ある日、信子はまさ恵おばさんに手招きをした。
「あんた、はいというのを辞めてくれないか。あんたのは返事をするというより、叫んでるのよ。その不細工な叫び声をやめてくれないか」
まさ恵おばさんは、思わず吹き出した。
すると、信子はカウンターから飛び出して来てまさ恵おばさんの腕をつかみ、ひきずろうとしたのだった。
客が「おばさん、やめとけえー」
店長(といっても雇われ店長でしかないが)の命令で、信子は地下一階にまわされることになった。
信子のまさ恵おばさんに対するいちゃもん「荷物の置き場所が違う」は、執拗に続いた。
やはり信子は、荷物運びが自分の仕事ではなく、まさ恵の仕事だと思い込んでいるらしい。
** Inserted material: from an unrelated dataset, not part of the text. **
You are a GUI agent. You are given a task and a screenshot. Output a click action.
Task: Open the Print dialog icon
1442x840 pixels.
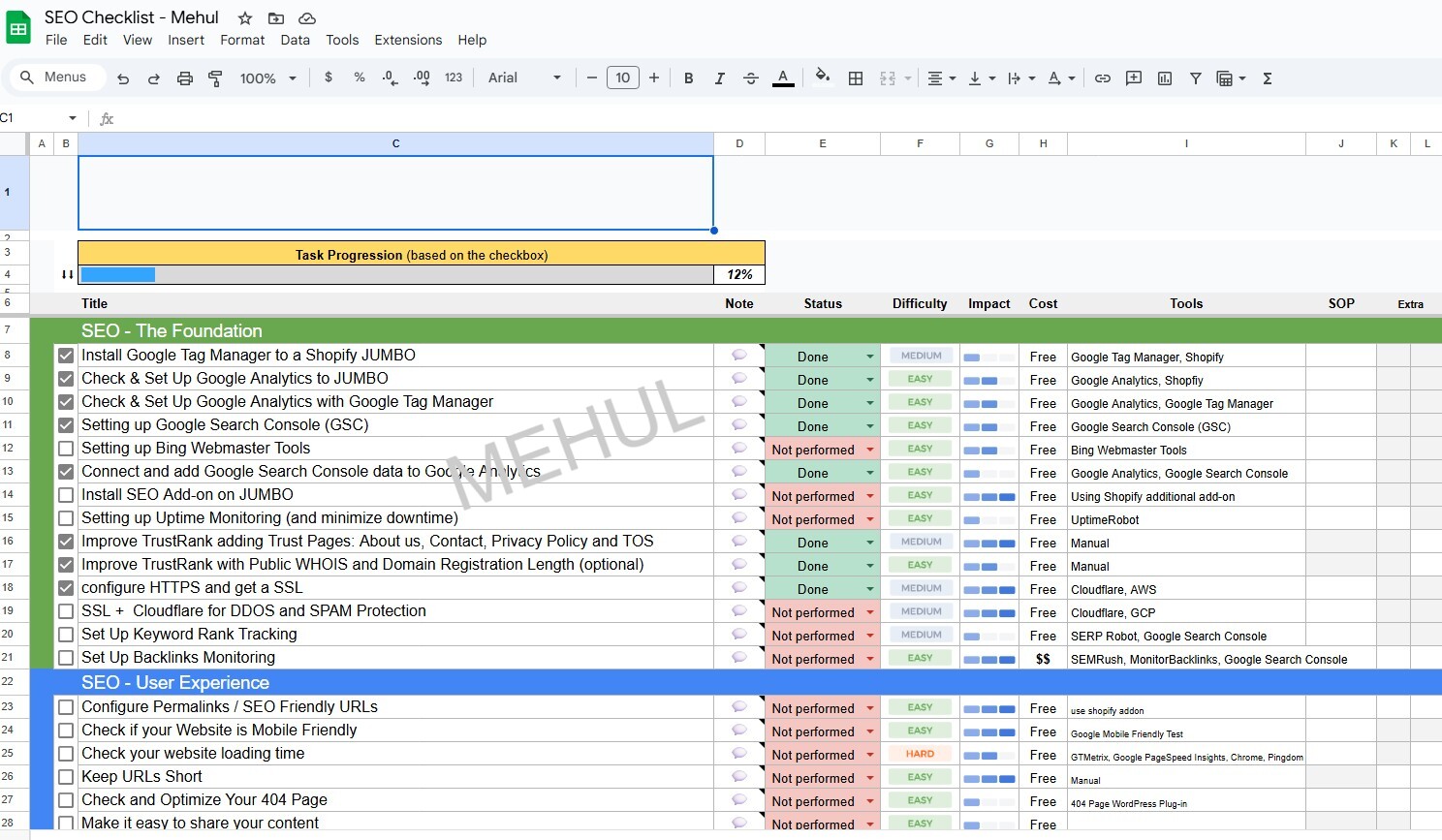point(184,78)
しかしここは職場での協調性を保持するために、まさ恵おばさんはだんまりを決め込んでいた。
この店は、学生のアルバイトも含め出入りが激しい。
半年続いたら長い方である。
職場にはいろんな人がいるが、ここは我慢のしどころ。
しかし仕事のできない人は、去っていくしかない。
まさ恵おばさんが入店して、半年もたった頃、信子は風邪をひいたらしく、声がかすれている。
バイト仲間が小声でまさ恵おばさんに耳打ちした。
「ここだけの話、信子さんって以前は風俗に勤めてたんじゃないかという噂があるのよ。本人はスナック勤めだと言っていたが、あのルックスとしゃべりではスナックが勤まるはずがないよ。風俗勤めの人って免疫力がないから、風邪をひきやすくなり、いったんひいたら一か月以上は治らないっていうわ。
また人によっては、性病の毒が脳にまわるケースもあると聞いたことがあるわ」
まさ恵おばさんは納得した。
そうか、やはりまさ恵おばさんがうっすら予想していた通り、信子は風俗勤めで性病の毒が脳のまわってるんだな。
怖いとは感じたが、同じ女性である限り対岸の火事のように、他人事として決め込むのはかえって危険である。
戦争中じゃないけれど、女性にとって風俗や売春の罠は至る所に存在しているのである。